Tout de même ! Elle n'était pas si vieille ! Bon, certes, nombre de femmes avaient mari et enfants depuis longtemps à cet âge, mais fichtre !

— Ne vous méprenez pas mademoiselle Angèle, susurra-t-il en se rapprochant. Je trouve séduisant une femme de votre acabit.

— Décidément, votre santé mentale m'inquiète.

Cette remarque fit rire Rodolphe, sans qu'Oscar en prenne ombrage. Bien au contraire, il arbora un sourire amusé en dénouant la deuxième ceinture de sa taille. Plusieurs couteaux y étaient attachés. Mais ce n'était pas tout, constata-t-elle. Rodolphe venait d'attraper une hache plantée dans le sol, pour la poser sur un râtelier bien garni. Avaient-ils toute une armurerie à leur disposition ?

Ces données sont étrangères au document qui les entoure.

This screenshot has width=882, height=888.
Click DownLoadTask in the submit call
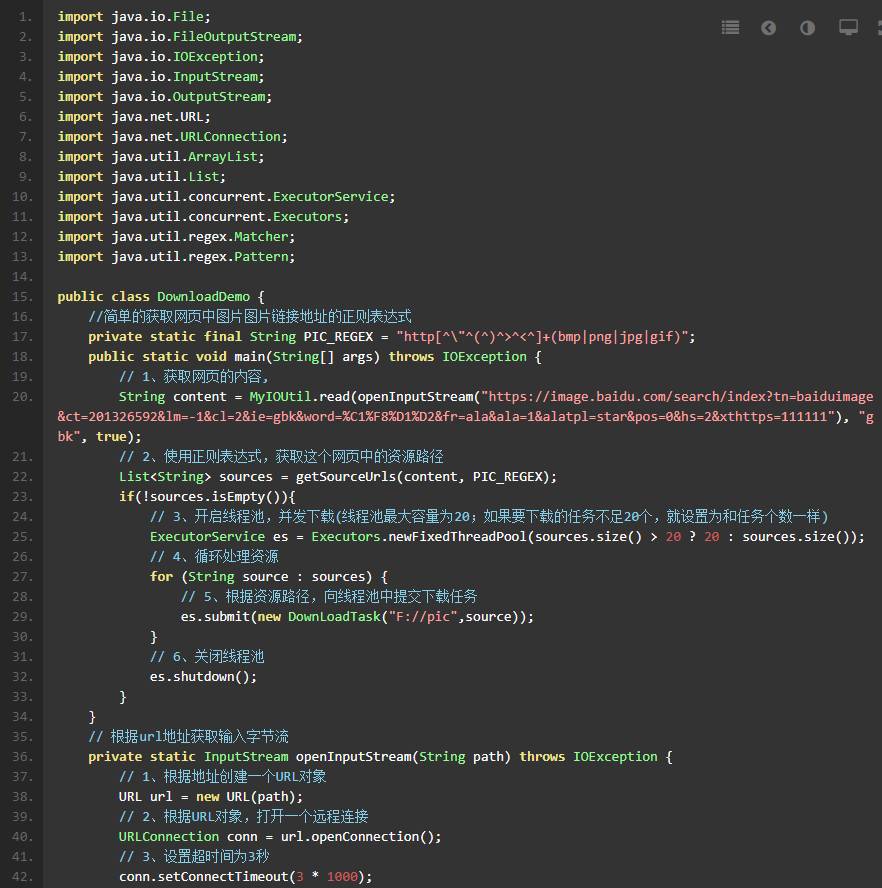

Dans un grand renfort d'aboiements, cinq gros chiens arrivèrent en courant. Haletants, ils s'enroulèrent autour des jambes de Rodolphe avant de japper en direction d'Oscar. Ce dernier fronça les sourcils jusqu'à ce que son frère lui traduise :

— La fille s'est enfuie. Elle est gravement blessée, mais ils vont tout de même continuer à monter la garde.

— Bien.... Je souhaitais justement retourner voir madame Bojour, ma tendre fiancée ! Votre mise pour les fiançailles devrait être achevée. Nous accompagnerez-vous ?

— Ai-je réellement le choix ?

— Bien sûr que non.

Quelque trente minutes plus tard, Angèle attendait toujours que le Duc reparaisse, vêtu selon les convenances de son rang. Assise sur un banc à l'extérieur, elle observait les allées et venues des palefreniers, des cuisiniers, servants et autres employés de maison. Une femme aux courbes avantageuses s'arrêta un moment pour la fixer méchamment. Elle s'en souvenait vaguement. La veille, pour son bain, elle avait effectué le même manège.

— Mademoiselle Angèle ? L'attente vous pèse-t-elle ?

Rodolphe, occupé à câliner l'un des chiens de tantôt, lui adressa un petit sourire.

— Non, ça va.

— Vous êtes pourtant bien silencieuse.

— Je n'ai pas grand-chose à vous dire, monseigneur de Millicent.

— Avec votre caractère ? J'en doute fort.

— Jarnicoton ! explosa-t-elle. Vous croyez que ça m'amuse ce simulacre de fiançailles !? Il n'en a même rien à faire qu'une vampire me court après pour m'ouvrir la gorge en deux ! Pas plus que vous espèce de... Soudain juste à ses côtés, il plaqua sa main contre ses lèvres avec un regard d'avertissement. Ses doigts sentaient le chien.

— Ne criez pas le mot « vampire » dans un lieu si fréquenté. Tous ne sont pas versés dans l'occulte, entre ces murs.

Elle plissa les paupières en avisant les alentours. Quelques jardiniers s'étaient arrêtés pour les regarder, plus à cause de leur soudaine proximité que pour les termes employés. Néanmoins, il avait raison. Ses parents étant au fait de sa situation, Rodolphe étant un loup-garou et le Duc un cuistre bien informé, elle en oubliait qu'en ces lieux certains étaient encore aveugles.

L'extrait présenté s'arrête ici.